KOMPAS.com – Biasanya, program Kuliah Kerja Nyata (KKN) hanya berlangsung 1–3 bulan sebagai bentuk pengabdian mahasiswa kepada masyarakat.
Namun, kisah Muhammad Kasim Arifin, mahasiswa Institut Pertanian Bogor (IPB) asal Langsa, Aceh, menembus batas waktu tersebut.
Ia rela tinggal di sebuah desa terpencil di Pulau Seram, Maluku, selama 15 tahun untuk membantu warga.
Pada 1964, Kasim pertama kali menginjakkan kaki di Waimital, sebuah desa tujuan transmigrasi di Pulau Seram, Maluku.
Saat itu, ia bersama rekan-rekan mahasiswa ditugaskan untuk memberikan edukasi kepada warga dalam mengolah sawah, membangun irigasi, hingga memperbaiki jalan desa.
Dedikasi Kasim sangat besar.

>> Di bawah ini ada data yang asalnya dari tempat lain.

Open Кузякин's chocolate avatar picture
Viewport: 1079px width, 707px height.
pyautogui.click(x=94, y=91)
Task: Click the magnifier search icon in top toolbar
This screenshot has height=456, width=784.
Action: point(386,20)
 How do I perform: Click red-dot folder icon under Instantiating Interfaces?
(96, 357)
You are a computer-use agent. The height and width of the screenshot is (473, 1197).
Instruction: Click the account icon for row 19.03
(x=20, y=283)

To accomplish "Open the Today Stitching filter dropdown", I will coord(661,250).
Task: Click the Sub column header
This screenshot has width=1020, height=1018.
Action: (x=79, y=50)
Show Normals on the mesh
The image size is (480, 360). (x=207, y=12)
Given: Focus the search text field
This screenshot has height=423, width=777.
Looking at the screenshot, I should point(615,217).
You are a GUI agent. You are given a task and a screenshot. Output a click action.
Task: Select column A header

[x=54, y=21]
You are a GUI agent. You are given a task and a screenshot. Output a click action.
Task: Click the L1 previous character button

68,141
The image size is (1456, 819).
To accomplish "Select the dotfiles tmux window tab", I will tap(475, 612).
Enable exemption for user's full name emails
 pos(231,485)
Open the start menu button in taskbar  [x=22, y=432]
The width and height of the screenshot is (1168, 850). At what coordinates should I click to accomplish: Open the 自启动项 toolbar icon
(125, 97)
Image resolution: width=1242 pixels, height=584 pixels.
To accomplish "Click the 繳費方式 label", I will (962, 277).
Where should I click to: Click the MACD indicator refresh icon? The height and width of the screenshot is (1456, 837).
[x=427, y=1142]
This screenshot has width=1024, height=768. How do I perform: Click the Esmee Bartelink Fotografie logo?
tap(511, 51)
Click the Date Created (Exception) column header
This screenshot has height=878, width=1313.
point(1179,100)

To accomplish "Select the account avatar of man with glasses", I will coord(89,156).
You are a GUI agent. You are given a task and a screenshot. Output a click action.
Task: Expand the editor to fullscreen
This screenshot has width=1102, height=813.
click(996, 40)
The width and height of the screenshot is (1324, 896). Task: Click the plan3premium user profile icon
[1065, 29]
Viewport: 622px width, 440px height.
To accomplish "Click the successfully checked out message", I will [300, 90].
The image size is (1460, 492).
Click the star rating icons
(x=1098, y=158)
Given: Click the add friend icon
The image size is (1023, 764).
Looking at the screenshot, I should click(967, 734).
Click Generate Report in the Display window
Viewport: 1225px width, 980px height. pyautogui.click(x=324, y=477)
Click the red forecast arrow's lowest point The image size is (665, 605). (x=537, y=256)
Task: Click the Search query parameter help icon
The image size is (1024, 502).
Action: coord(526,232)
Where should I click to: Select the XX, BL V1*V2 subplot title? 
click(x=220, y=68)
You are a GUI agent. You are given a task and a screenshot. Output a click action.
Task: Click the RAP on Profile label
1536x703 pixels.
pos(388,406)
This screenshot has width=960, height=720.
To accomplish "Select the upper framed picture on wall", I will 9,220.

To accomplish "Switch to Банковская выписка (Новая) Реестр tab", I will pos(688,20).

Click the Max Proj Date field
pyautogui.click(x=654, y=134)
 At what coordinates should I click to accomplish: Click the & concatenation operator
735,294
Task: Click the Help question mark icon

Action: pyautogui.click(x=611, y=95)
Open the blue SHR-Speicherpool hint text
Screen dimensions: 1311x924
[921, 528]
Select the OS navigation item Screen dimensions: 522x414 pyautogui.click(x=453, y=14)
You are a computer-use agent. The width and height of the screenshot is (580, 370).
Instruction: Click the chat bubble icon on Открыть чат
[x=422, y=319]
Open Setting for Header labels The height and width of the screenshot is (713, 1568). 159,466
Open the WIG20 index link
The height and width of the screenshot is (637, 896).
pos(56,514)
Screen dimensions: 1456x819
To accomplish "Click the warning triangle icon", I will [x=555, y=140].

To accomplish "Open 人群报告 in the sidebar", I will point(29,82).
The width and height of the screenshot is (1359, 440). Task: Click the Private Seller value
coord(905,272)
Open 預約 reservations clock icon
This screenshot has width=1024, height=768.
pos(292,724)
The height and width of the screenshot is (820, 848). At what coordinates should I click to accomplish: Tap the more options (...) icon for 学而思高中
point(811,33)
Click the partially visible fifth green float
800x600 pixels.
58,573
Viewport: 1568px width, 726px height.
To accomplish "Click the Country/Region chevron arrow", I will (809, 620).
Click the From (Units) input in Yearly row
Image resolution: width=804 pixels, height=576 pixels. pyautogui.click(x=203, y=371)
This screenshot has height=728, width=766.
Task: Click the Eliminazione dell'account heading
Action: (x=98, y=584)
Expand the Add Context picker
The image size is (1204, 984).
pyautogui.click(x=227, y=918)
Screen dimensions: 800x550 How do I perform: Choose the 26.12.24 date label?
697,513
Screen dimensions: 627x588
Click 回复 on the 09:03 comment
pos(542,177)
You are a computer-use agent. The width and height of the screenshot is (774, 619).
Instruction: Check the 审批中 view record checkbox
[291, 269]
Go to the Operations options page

Ia bahkan rela berjalan kaki sejauh 20 kilometer setiap hari demi mendampingi masyarakat setempat.
Ketika program KKN berakhir tiga bulan kemudian, rekan-rekannya kembali ke Bogor. Kasim memilih bertahan.
Ia merasa waktu tiga bulan tidak cukup untuk benar-benar mengangkat taraf hidup masyarakat.
Seiring berjalannya waktu, para sahabat kuliahnya sudah lulus dan ada yang menjadi pejabat. Sementara itu, Kasim masih setia di Waimital sebagai petani.
Rektor IPB kala itu, Andi Hakim Nasution, memintanya kembali untuk menyelesaikan kuliah. Namun, Kasim menolak.
Rektor kemudian mengutus sahabatnya, Saleh Widodo, untuk menjemputnya. Baru setelah itu, Kasim bersedia pulang ke kampus.
Saat menyusun skripsi, Kasim mengaku tidak sanggup menuliskannya.
Teman-temannya lalu membantu dengan menuliskan kembali seluruh pengalamannya selama 15 tahun di Waimital.
Akhirnya, pada 22 September 1979, Kasim resmi diwisuda sebagai sarjana pertanian.
Ia hadir dengan sandal jepit, hingga kawan-kawannya harus meminjamkan jas dan sepatu untuknya.